178 U.S. 402

20 S.Ct. 972

44 L.Ed. 1124


No. 277.

Argued and Submitted April 27, 1900.

Decided May 28, 1900.

This action was brought in the district court of the second judicial district of the state of Minnesota upon a life insurance policy for $20,000, issued by defendant in error to William Banholzer, husband of the plaintiff in error, dated the 16th of September, 1895, payable upon the death of Banholzer to plaintiff in error, or to Banholzer himself on the 16th of September, 1915, if he should be living then.

The premiums were to be paid annually in advance on the 16th day of September of every year, until twenty full years' premiums should be paid.

The first premium was paid, which continued the policy in force until the 16th of September, 1896.

The policy contained the following provisions:

'If any premium is not paid on or before the day when due, this policy shall become void, and all payments previously made shall remain the property of the company, except as hereinafter provided.

'A grace of one month will be allowed in payment of subsequent premiums after this policy shall have been in force three months, subject to an interest charge at the rate of 5 per cent per annum for the number of days during which the premium remains due and unpaid. During the month of grace this policy remains in force, the unpaid premium, with interest, as above, remains an indebtedness to the company, which will be deducted from the amount payable under this policy if the death of the insured shall occur during the month.' On the 6th day of October, 1896, Banholzer paid the defendant the sum of $286 in cash, and executed and delivered to the defendant the following note:

St. Paul, Minn., 9-16, 1896.

Without grace, six months after date, I promise to pay to the order of the New York Life Insurance Company, eight hundred and sixty dollars, at Second National Bank, St. Paul, Minn. Value received, with interest at the rate of 5 per cent per nn um.

This note is given in part payment of the premium due 9-16-'96, on the above policy, with the understanding that all claims to further insurance and all benefits whatever which full payment in cash of said premium would have secured, shall become immediately void and be forfeited to the New York Life Insurance Company, if this note is not paid at maturity, except as otherwise provided in the policy itself.

(Signed) William Banholzer.

The following receipt was given for the note:

St. Paul, Minn., 10-6-'96.

::::

Instructions:
1 – In the life insurance case, how much cash did Banholzer pay the company on October 6, 1896?
2 – Translate this sentence from the life insurance case into Spanish: "The first premium was paid, which continued the policy in force until the 16th of September, 1896."
3 – Proceed with the life insurance case from the point at which it stops.

[Entries for locating text and elements]

::::

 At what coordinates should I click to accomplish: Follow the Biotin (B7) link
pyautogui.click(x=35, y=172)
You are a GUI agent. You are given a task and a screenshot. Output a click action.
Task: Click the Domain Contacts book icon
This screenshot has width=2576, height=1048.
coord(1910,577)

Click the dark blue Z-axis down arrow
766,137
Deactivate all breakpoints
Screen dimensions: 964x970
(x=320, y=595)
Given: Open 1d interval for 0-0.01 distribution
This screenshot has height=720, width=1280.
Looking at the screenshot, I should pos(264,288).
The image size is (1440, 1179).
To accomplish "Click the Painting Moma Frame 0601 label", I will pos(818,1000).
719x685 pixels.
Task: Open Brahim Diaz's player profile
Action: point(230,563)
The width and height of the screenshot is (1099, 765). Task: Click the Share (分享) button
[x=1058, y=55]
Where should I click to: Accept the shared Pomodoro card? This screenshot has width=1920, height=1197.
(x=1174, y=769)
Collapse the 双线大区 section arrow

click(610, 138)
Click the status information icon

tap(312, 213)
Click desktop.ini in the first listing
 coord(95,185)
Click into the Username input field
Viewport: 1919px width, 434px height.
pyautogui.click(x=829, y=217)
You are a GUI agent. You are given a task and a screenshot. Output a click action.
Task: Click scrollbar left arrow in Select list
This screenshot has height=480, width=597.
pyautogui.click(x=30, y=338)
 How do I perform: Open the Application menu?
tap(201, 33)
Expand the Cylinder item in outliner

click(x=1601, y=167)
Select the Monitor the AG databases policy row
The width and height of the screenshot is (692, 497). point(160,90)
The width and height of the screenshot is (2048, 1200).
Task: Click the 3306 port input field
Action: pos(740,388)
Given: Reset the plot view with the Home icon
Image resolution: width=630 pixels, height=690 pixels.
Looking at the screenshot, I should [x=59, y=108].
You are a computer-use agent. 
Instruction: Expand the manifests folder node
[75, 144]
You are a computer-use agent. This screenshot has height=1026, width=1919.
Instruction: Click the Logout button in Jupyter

::::

Written responses:
1 – $286

2 – Se pagó la primera prima, lo que mantuvo la póliza vigente hasta el 16 de septiembre de 1896.

3 –
Note six months, after date 9-16-'96, due 3-16-'97, without grace, made by William Banholzer, payable at Second National Bank, St. Paul, Minn. Received from the owner of policy No. 692,465, $286 in cash, and his note at six months for $860, which continues said policy in force until the 16th day of September, 1897, at noon, in accordance with its terms and conditions, provided the above note is paid at maturity, and this receipt signed by

J. A. Campbell,


The note matured March 16, 1897, when it was surrendered to Banholzer, and he paid to the defendant $241.50 in cash, and executed and delivered to the defendant a new note in terms exactly similar to the first note, except that it was payable in sixty days from date. This note was never paid.

On May 28, 1897, Banholzer was taken sick, and died on July 5, 1897.

On June 18, 1897, Banholzer, through his attorney, sent a draft to the defendant for the sum of $690, being the amount due on the note of March 16 of that year, in tender of its payment. The defendant returned the draft, writing by its comptroller that 'as policy No. 692,465—Banholzer—stands lapsed on the books of the company for nonpayment of the note described above, we return herewith the draft forwarded in your letter of above date. We shall thank you for an acknowledgment of this inclosure. When writing please refer to this letter by file number.'

By the application for the policy the latter was to be construed according to the laws of New York. The statute which is claimed to be applicable is inserted in the margin.

The notice required by the statute was duly given more than fite en and less than forty-five days prior to September 16, 1896, but no notice was given prior to the maturity of the notes, except the ordinary bank notice.

No life insurance corporation doing business in this state shall declare forfeited or lapsed any policy hereafter issued or renewed, and not issued upon the payment of monthly or weekly premiums, or unless the same is a term insurance contract for one year or less, nor shall any such policy be forfeited or lapsed by reason of nonpayment when due of any premium, interest, or instalment or any portion thereof required by the terms of the policy to be paid, unless a written or printed notice stating the amount of such premium, interest, instalment or portion thereof due on such policy, the place where it should be paid, and the person to whom the same is payable, shall be duly addressed and mailed to the person whose life is insured, or the assignee of the policy, if notice of the assignment has been given to the corporation, at his or her last known postoffice address, postage paid by the corporation or by an officer thereof or person appointed by it to collect such premium, at least fifteen and not more than forty-five days prior to the day when the same is payable.

The notice shall also state that unless such premium, interest, or instalment or portion thereof then due shall be paid to the corporation or to a duly appointed agent or person authorized to collect such premium, by or before the date it falls due, the policy and all payments thereon will become forfeited and void except as the right to a surrender value or paidup policy, as in this chapter provided.

If the payment demanded by such notice shall be made within its time limited therefor, it shall be taken to be in full compliance with the requirements of the policy in respect to the time of such payment, and no such policy shall in any case be forfeited or declared forfeited or lapsed until the expiration of thirty days after the mailing of such notice. Laws 1892, chap. 690, § 92.

The insurance company has not returned the note of March 16, 1897, and the record does not show that it has ever been demanded.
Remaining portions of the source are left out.